On February 22, 2018, Joseph Sierchio, a member of the Company’s board of directors 1) exercised options to purchase up to 37,500 shares, on a cashless basis, resulting in the issuance of 22,711 shares of common stock; 2) exercised a Series F Warrant to purchase up to 7,246 shares, on a cashless basis, resulting in the issuance of 4,899 shares of common stock; and 3) exercised a Series H Warrant to purchase up to 10,000 shares, on a cashless basis, resulting in the issuance of 7,418 shares of common stock.

 

On November 26, 2018, the Company entered into Subscription Agreements (each, a “Subscription Agreement”) with KCC, a private corporation owning in excess of 10% of the Company's issued and outstanding common stock, for the purchase and sale of 10,335,000 units of the Company's equity securities (the “Units”) at a price of $1.50 per Unit, pursuant to a private placement offering conducted by the Company (the “Offering”) for (i) aggregate cash proceeds of $14,407,500 and (ii) conversion of $1,095,000 principal amount of outstanding loan indebtedness. The Each Unit consists of: (i) one (1) share of common stock; and (ii) one (1) Series I Stock Purchase Warrant to purchase one (1) share of common stock at a price of $2.00 per share for a period of seven (7) years commencing on the date the Warrants are first issued. (the “Series I Warrants”). The Series I Warrants do not have a cashless exercise provision. KCC does not have any registration rights with respect to the shares comprising a part of the Units or issuable upon exercise of the Series I Warrants. A deemed dividend of $180,000 was incurred with respect to the difference between the floor price of the conversion feature of $395,000 of outstanding loan indebtedness. This amount is a reclassification within equity only.

**Information supplied**.
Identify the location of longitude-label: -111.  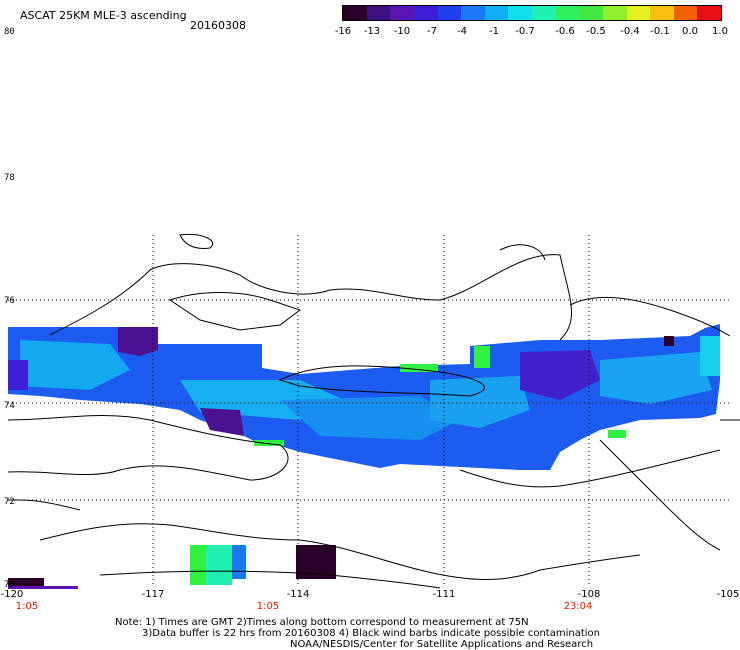
(444, 594).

**Work request 1**.
List every dollar amount that appears in the share issuance passage.
**Work request 2**.
Pick up the share issuance passage after its last sentence and write the next paragraph.
The material is not needed for anything here.

**Written response 1**.
$1.50, $14,407,500, $1,095,000, $2.00, $180,000, $395,000

**Written response 2**.
During the year ended December 31, 2017, the Company had the following common stock related transactions:

 

  On October 16, 2017, the Company completed a self-directed offering of 920,000 shares of the Company common stock at a price of $2.50 per share for $2,300,000 in aggregate proceeds (the “October 2017 Private Placement”). Additionally, each purchaser, in a concurrent private placement, received one stock purchase warrant for each share of stock purchased for no additional consideration (the "Series H Warrant"). Each Series H Warrant is exercisable at a price of $2.75 per share for a period of five years. The warrants may be exercised on a cashless basis. The relative fair value of the common stock was estimated to be $1,309,458. The relative fair value of the Series H Warrants was estimated to be $990,542 as determined based on the relative fair value allocation of the proceeds received. The Series H Warrants were valued using the Black-Scholes option pricing model using the following variables: market price of common stock - $3.10 per share; exercise price of $2.75; estimated volatility – 98.25%; 5-year risk free interest rate – 1.95%; expected dividend rate - 0% and expected life - 5 years.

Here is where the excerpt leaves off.